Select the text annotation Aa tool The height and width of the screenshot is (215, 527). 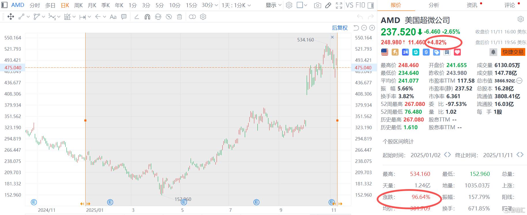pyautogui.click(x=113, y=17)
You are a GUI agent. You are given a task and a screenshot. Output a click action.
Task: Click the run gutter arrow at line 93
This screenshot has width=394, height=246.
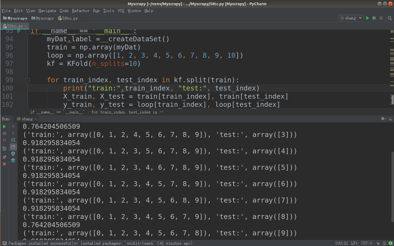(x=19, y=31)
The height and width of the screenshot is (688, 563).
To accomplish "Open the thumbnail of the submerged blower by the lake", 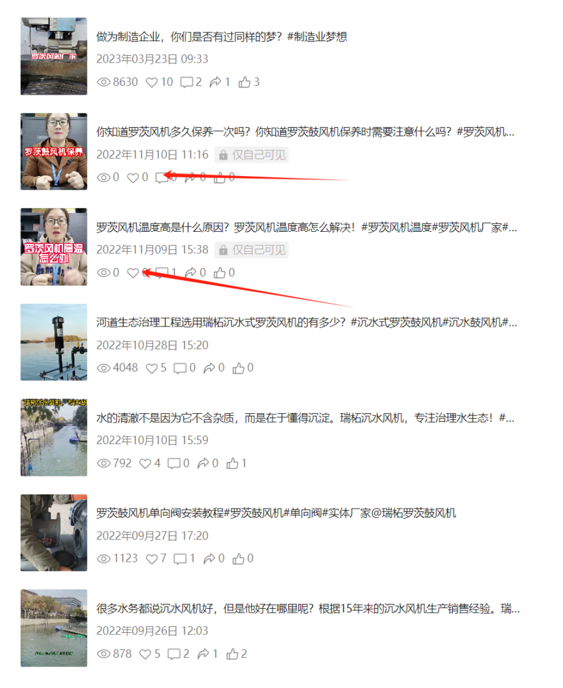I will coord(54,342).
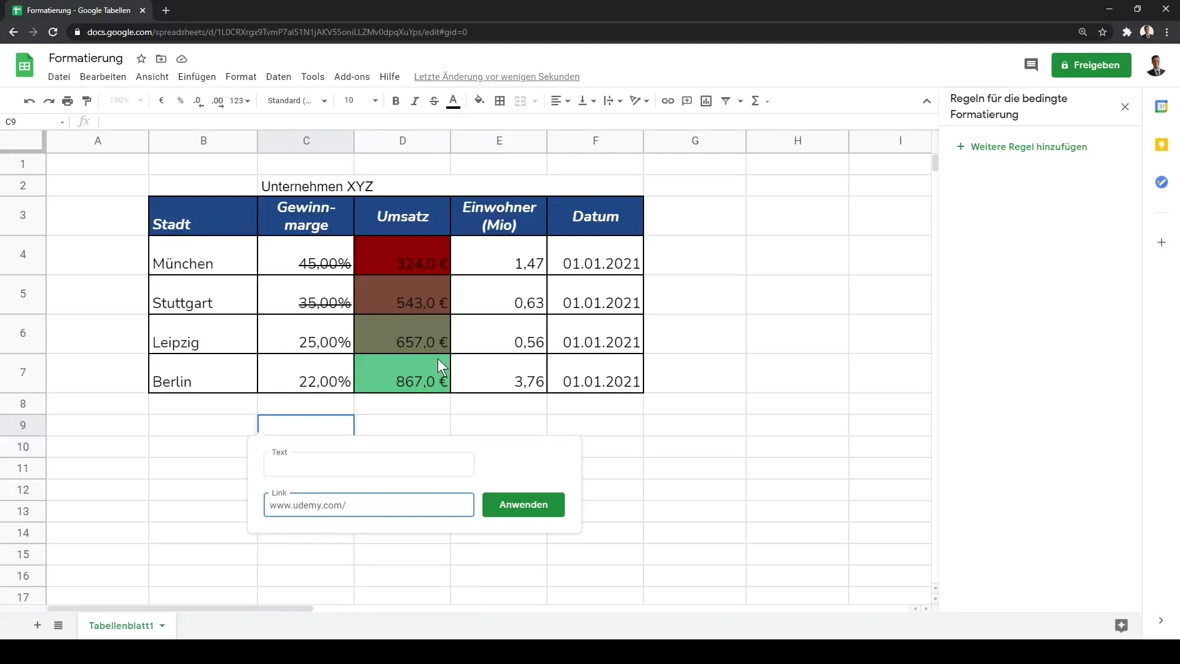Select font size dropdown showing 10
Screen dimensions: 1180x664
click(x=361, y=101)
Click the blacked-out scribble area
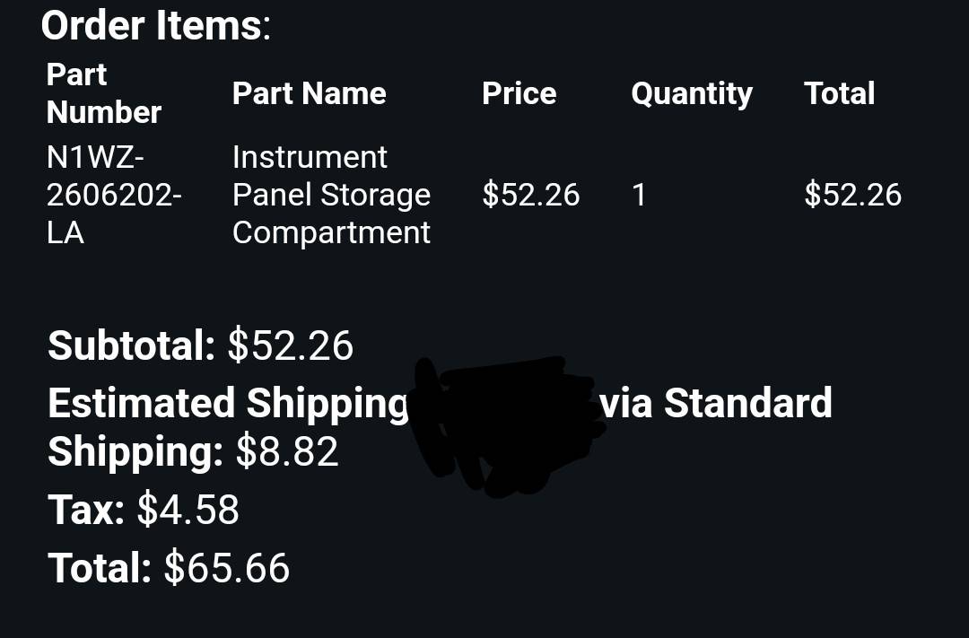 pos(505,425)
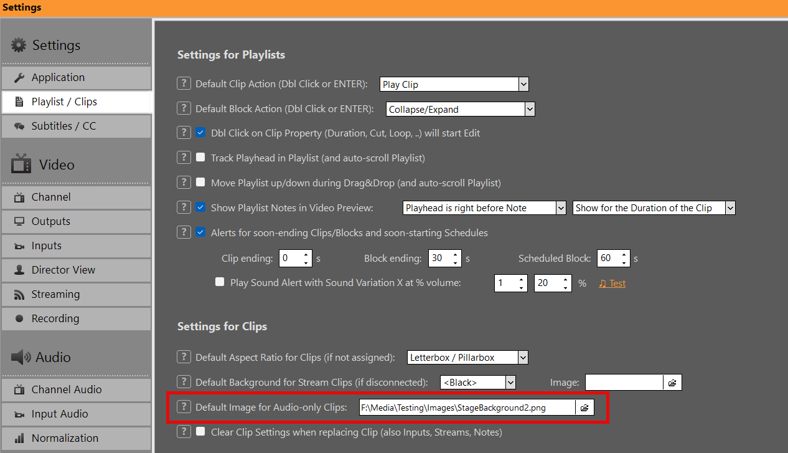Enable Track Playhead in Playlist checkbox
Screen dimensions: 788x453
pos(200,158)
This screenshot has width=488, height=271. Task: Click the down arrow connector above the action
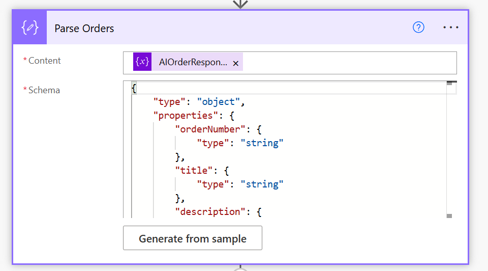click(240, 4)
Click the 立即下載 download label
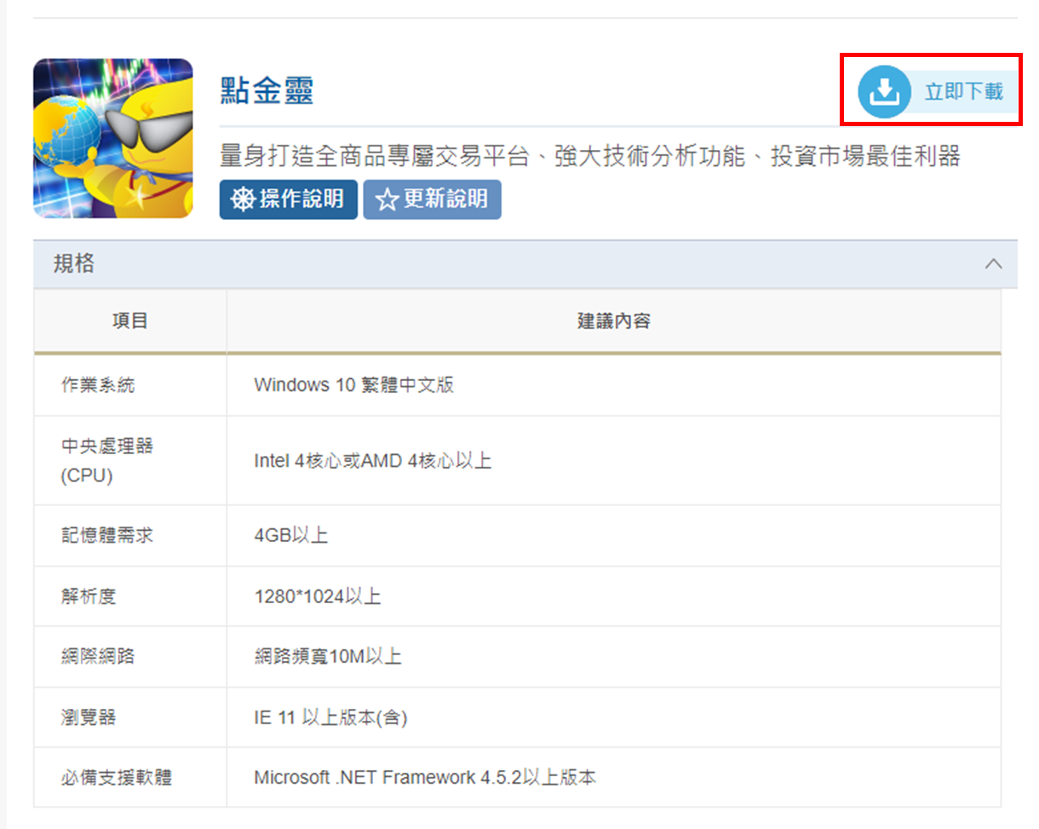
+++
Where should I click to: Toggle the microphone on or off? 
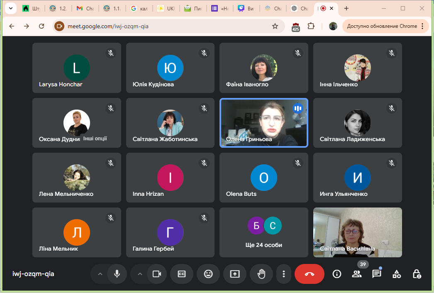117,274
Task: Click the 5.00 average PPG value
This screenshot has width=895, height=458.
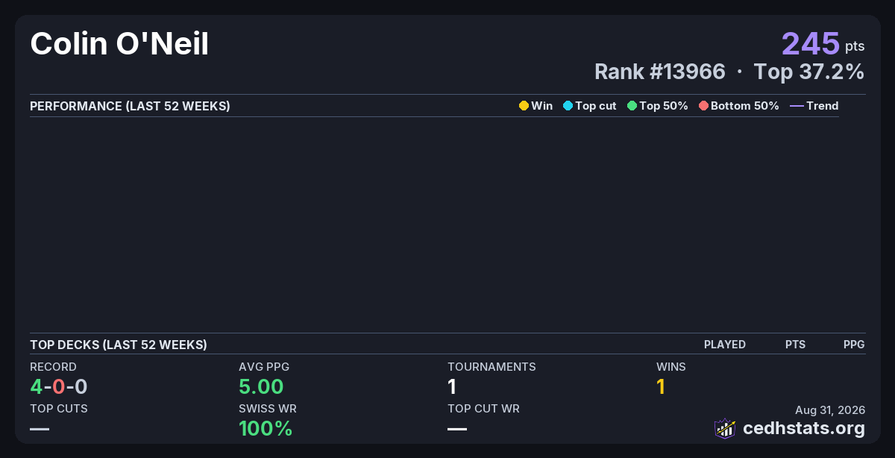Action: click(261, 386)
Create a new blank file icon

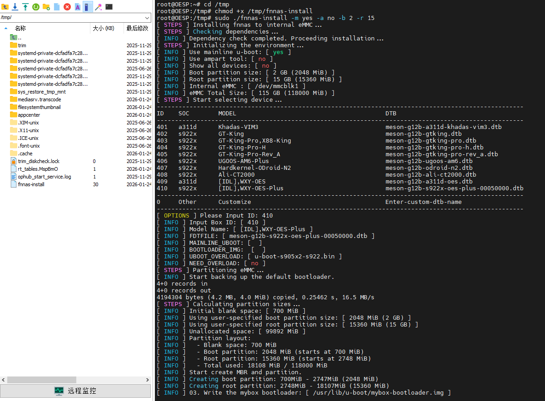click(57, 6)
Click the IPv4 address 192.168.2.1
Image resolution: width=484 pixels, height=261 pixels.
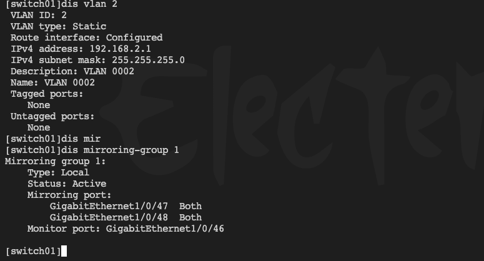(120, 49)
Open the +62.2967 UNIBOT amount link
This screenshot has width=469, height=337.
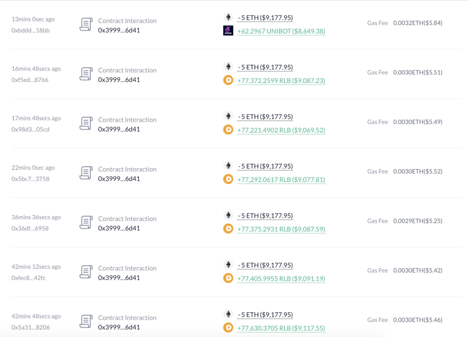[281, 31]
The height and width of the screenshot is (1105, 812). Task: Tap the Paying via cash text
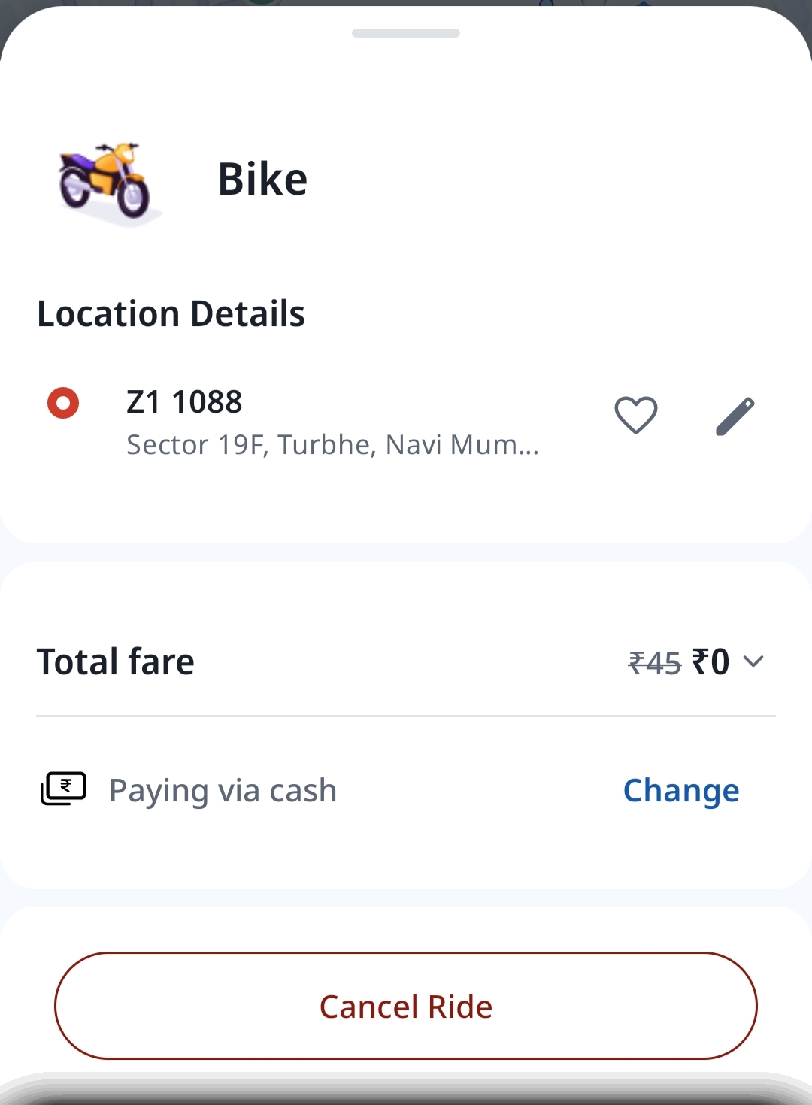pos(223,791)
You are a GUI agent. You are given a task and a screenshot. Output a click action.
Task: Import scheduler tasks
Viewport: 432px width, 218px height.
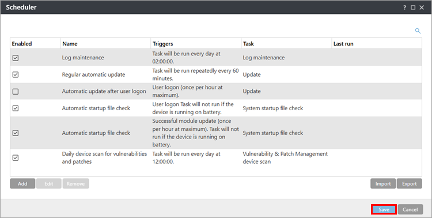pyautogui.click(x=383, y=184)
+++
What is needed:
Output exactly the stretch of the listing that begins at the line containing "Click the blacked-out scribble area" and ends at the line containing "Click the 立即下載 download label", both kept. Omit pictures and everything else.

Task answer:
Click the blacked-out scribble area
 pos(505,425)
Enable Track Playhead in Playlist checkbox
Screen dimensions: 788x453
pos(200,158)
This screenshot has width=488, height=271. Task: Click the down arrow connector above the action
click(240, 4)
Click the 立即下載 download label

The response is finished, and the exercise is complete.